_Written request 1:_ Convert the item coordinate listing below into a JSON list of strings, one string per line with blank lines skipped, and leave the pictures out.

_Page excerpt:_
=-=-=-=-=

The HDInsight solution

patterns & practices Developer Center

From: Developing big data solutions on Microsoft Azure HDInsight

The HDInsight solution for Scenario 4: BI integration is based on an HDInsight cluster, enabling Adventure Works to dynamically increase or reduce cluster resources as required.

Creating the Hive tables

To support the goal for summarization of the data, the BI developer intends to create a Hive table that can be queried from client applications such as Excel. However, the raw source data includes header rows that must be excluded from the analysis, and the tab-delimited text format of the source data will not provide optimal query performance as the volume of data grows.

The developer therefore decided to create a temporary staging table, and use it as a source for a query that loads the required data into a permanent table that is optimized for the typical analytical queries that will be used. The following HiveQL statement has been used to define a staging table for the log data.

DROP TABLE log_staging;
CREATE TABLE log_staging
  (logdate STRING, logtime STRING, c_ip STRING, cs_username STRING, s_ip STRING,
   s_port STRING, cs_method STRING, cs_uri_stem STRING, cs_uri_query STRING,
   sc_status STRING, sc_bytes INT, cs_bytes INT, time_taken INT, 
   cs_User_Agent STRING, cs_Referrer STRING)
  ROW FORMAT DELIMITED FIELDS TERMINATED BY '32'
  STORED AS TEXTFILE LOCATION '/data';

This Hive table defines a schema for the log file, making it possible to use a query that filters the rows in order to load the required data into a permanent table for analysis. Notice that the staging table is based on the /data folder but it is not defined as EXTERNAL, so dropping the staging table after the required rows have been loaded into the permanent table will delete the source files that are no longer required.

=-=-=-=-=

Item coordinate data
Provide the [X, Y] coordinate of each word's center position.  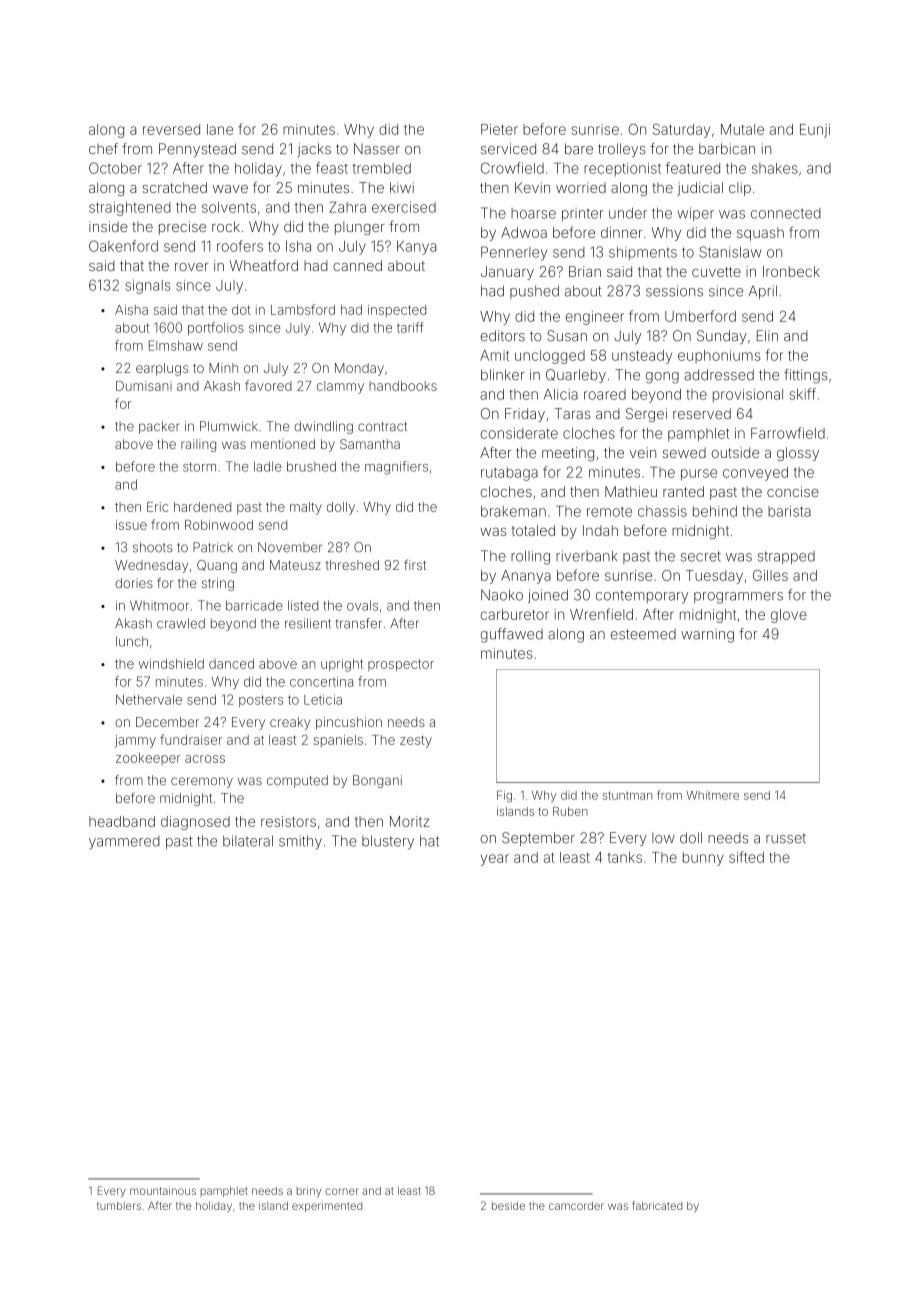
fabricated [657, 1205]
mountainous [163, 1190]
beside [508, 1206]
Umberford [700, 316]
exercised [404, 207]
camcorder [576, 1206]
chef [103, 149]
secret [701, 556]
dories [134, 583]
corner [341, 1191]
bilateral [248, 841]
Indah [600, 530]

=-=-=-=-=

_Written request 2:_ According to the HDInsight page, what happens to the source files in the /data folder when the staging table is dropped?

_Task answer 1:_
[
  "Provide the [X, Y] coordinate of each word's center position.  ",
  "fabricated [657, 1205]",
  "mountainous [163, 1190]",
  "beside [508, 1206]",
  "Umberford [700, 316]",
  "exercised [404, 207]",
  "camcorder [576, 1206]",
  "chef [103, 149]",
  "secret [701, 556]",
  "dories [134, 583]",
  "corner [341, 1191]",
  "bilateral [248, 841]",
  "Indah [600, 530]"
]

_Task answer 2:_ They are deleted, because the staging table is not defined as EXTERNAL.